It is not so easy to define the heroes of golf, but in a general way there are certain well-defined characteristics about them. At cricket the real batting genius shows that he understands how to rise superior to difficulties. It is the same with the golfing genius. He has a way of rising to the occasion. He may find his ball anywhere except right under a wall or a railing, and in any of these circumstances you never can be sure that he will not, despite his position, bring off a fine stroke. It may be necessary for him to stuff in a few more yards carry to enable a dangerous bunker or hazard to be "carried." Our golf hero nevertheless brings off the stroke: his adversary is tempted to try and do the same, and the result is disaster. He is not affected by a strong cross wind, and cheerfully takes his brassey and hits a long ball out of a cuppy lie. He may have a ten yards' putt to win or halve a hole; he takes time and care and the ball goes down; and lastly, as has been pointed out before, the golfing hero produces more or less of a paralysis in his opponents. It is the same at all games; the field are nervous when the batting hero is in, and he is more often missed than the ordinary batsman. In golf the genius is always tempting his mediocre rival to imitate him. If the genius drives a long ball, his rival presses to do the same and tops the ball into a bunker; and it is the same with a brassey shot through the green.

It is this nervousness, which all golfers seem to possess when playing against the Vardon and Taylor of the day, that really decides the issue. The golf hero may even be a little "off" his game, but somehow in a match the opponent cannot take advantage of this. He is conscious of the feeling of the future that is always in him. The hero may have driven off the line: it does not matter; he has a faculty of recovery, his second shot will be an especially great one, and the fault of the drive will be redeemed. Some years ago Mr. J. E. Laidlay shared with Messrs. Ball, Tait, Hutchinson, and Hilton the leading position among amateurs; and if my memory serves me right, he won both spring and autumn medals at St. Andrews. On one of these occasions he was frequently off the line with his drive, but he went round in under 80, and to anybody except the golf hero to be off the line from the tee would mean to be nowhere. The great players have an extraordinary power of getting out of a difficulty: the very sight of one seems to put new vigour into their whole system; and if any definition of a golfing hero be possible, it would seem to be that to them, and to them only, is given the power of getting out of difficulties and the power to do the something extra, the few yards' extra carry, and the laying a ball nearly dead with the iron club.
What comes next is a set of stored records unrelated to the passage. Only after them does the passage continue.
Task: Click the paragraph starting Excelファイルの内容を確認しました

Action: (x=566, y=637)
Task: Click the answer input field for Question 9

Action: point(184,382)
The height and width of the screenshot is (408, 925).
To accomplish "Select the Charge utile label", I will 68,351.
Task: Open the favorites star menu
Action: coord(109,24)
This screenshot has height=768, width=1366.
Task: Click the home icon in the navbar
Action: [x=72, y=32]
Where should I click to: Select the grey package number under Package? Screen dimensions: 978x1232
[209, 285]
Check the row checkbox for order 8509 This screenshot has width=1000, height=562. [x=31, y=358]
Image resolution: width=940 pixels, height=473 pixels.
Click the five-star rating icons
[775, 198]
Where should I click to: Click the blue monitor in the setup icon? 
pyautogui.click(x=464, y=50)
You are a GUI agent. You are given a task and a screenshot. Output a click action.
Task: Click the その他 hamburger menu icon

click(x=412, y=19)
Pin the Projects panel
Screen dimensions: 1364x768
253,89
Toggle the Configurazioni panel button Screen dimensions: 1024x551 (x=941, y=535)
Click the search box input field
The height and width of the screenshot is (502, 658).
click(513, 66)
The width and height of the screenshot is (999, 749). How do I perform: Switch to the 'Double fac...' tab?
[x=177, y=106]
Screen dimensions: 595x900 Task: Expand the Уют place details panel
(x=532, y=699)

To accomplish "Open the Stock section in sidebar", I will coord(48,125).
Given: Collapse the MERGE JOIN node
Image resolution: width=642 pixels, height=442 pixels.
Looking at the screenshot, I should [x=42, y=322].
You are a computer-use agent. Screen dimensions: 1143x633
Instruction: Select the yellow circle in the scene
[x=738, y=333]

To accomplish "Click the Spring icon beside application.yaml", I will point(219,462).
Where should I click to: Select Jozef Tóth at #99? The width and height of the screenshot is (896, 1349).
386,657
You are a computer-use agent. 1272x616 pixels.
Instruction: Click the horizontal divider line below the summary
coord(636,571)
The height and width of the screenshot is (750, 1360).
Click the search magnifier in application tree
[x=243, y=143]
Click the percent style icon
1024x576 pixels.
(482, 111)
The golf hero has one great advantage over the cricketer hero—he has only to think of himself and his game: the cricketer has to bear the burden of ten colleagues, some of whom may contribute little to the strength of the side. If the great man happens to be a bowler, his most superhuman efforts may be baffled by a field that will not hold catches. The great golfer has only himself to think of, except in a foursome, and in a foursome it is comparatively easy for even a duffer of a partner, if only he is conscious of his own impotence, to do little to handicap his great colleague. Though, as has been said, the great man has a wonderful power of getting out of difficulties, he ought never to find himself in one, for the bad player ought to make it his chief object to avoid bunkers and hazards. If the bad player can succeed in this, the hero will win the match for him.